Then we notice a tendency in medical science and in society to particularize, divide things, to research them as independent from their context. To individualize problems to an extent that something like crisis is due to misbehavior. Or due to some failure in brain structure ore transmission of transmitters. This has been researched in a broad and so extensive scale after the declaration of the “Decade of the Brain” in the nineties of the last century. But what did we get out of it? Close to nothing that could bring a benefit for the patients. This has been criticized largely. Pat Bracken could be cited here who said in 2014 [15]: “Psychiatry is currently going through a crisis of confidence. Some medical commentators have even questioned the very credibility of the profession. There are many indicators of this crisis.
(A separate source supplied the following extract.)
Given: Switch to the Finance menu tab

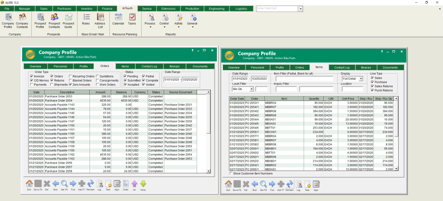Looking at the screenshot, I should point(108,9).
For example [there have been] [. . .] raised serious questions about the validity of the whole DSM [Diagnostical and Statistical Manual of Diseases] process [. . .]. It is clear, that Psychiatry has been a particular target of the marketing strategies of the pharmaceutical industry; strategies that have led to the corruption of evidence-based medicine in general. Much-heralded advances in antipsychotic psychopharmacology are now revealed as ‘spurious’. Academic psychiatry’s attempt to transform itself into a sort of ‘applied neuroscience’ has consumed enormous resources but delivered very little for patients”. Yes, this is harsh criticism of scientific psychiatry, and is maybe not necessary to dig deeper into that here.It just serves to face the actual difficulties in the way to change the system as required in a sense of re-contextualizing individual problems to the surrounding, where they occurs. As mentioned above, psychiatry is enclosed in the medical frame which is embedded in societal developments, about which we learn from sociologists like Zygmunt Baumann [15] or Hartmut Rosa [16], Richard Sennett [17,18] oder Ulrich Beck [19] and more.

They talk about a “fluid modernity”, the need for “resonance” , the “flexible human being” or the “consequences of individualization”. So it can be very helpful to be aware of what those observers tell us about more global changes in which individual changes happen to prevent us from following neoliberalistic assumptions, taking the individual responsible for certain success as well as crises in a life, that is never independent from changes in the context.
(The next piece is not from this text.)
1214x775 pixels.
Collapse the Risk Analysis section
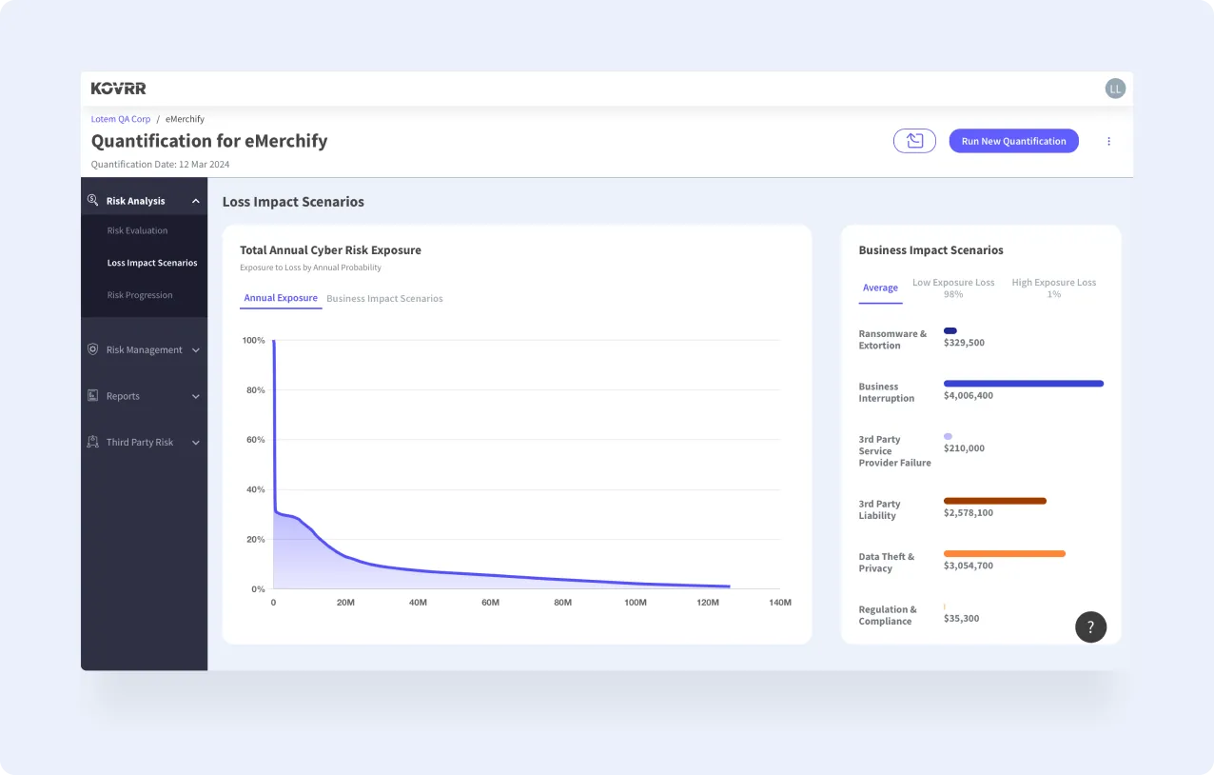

Listening to those with lived experience, we also learned that in extreme states of mental illness basic feelings of trust, safety and community vanish, what is frightening even in less extreme states. So a question must come up, how this can be restored. Jukka Aaltonen has been the first one (as far as I know) to connect this to psychiatry and psychotherapy. He builds as well on the findings and ideas of sociologists like Robert D. Putnam and others who talk about “social capital” as an important resource in social being and building of society:” Social capital [23] is a form of economic and cultural capital in which social networks are central, transactions are marked by reciprocity, trust, and cooperation, and market agents produce goods and services not mainly for themselves, but for a common good

„Social capital has been used to explain the improved performance of diverse groups, the growth of entrepreneurial firms, superior managerial performance, enhanced supply chain relations, the value derived from strategic alliances, and the evolution of communities.“

This concept has been significantly been worked out by Robert D. Putnam, causing a great sensation, and of course: objection by his book „Bowling alone: The Collapse and Revival of American Community“ , published 2000 [24]. But just knowing the words in use could help to find out that here is something Psychiatry should be dealing with in a more comprehensive way. R. Wilkinson and K. Pickett line out in their book „The Spirit Level. Why more Equal Societies Almost Always do Better“ [25], what the title seems to be promising, that countries with more equality between rich and poor have less specific problems than those with big differences. It is about drug consumers, life expectancy, young girls as mothers and imprisoned people, to name just some. Aren’t these areas of interest, that workers and doctors or other professionals in the mental health field should profoundly be informed about? No doubt, as for me.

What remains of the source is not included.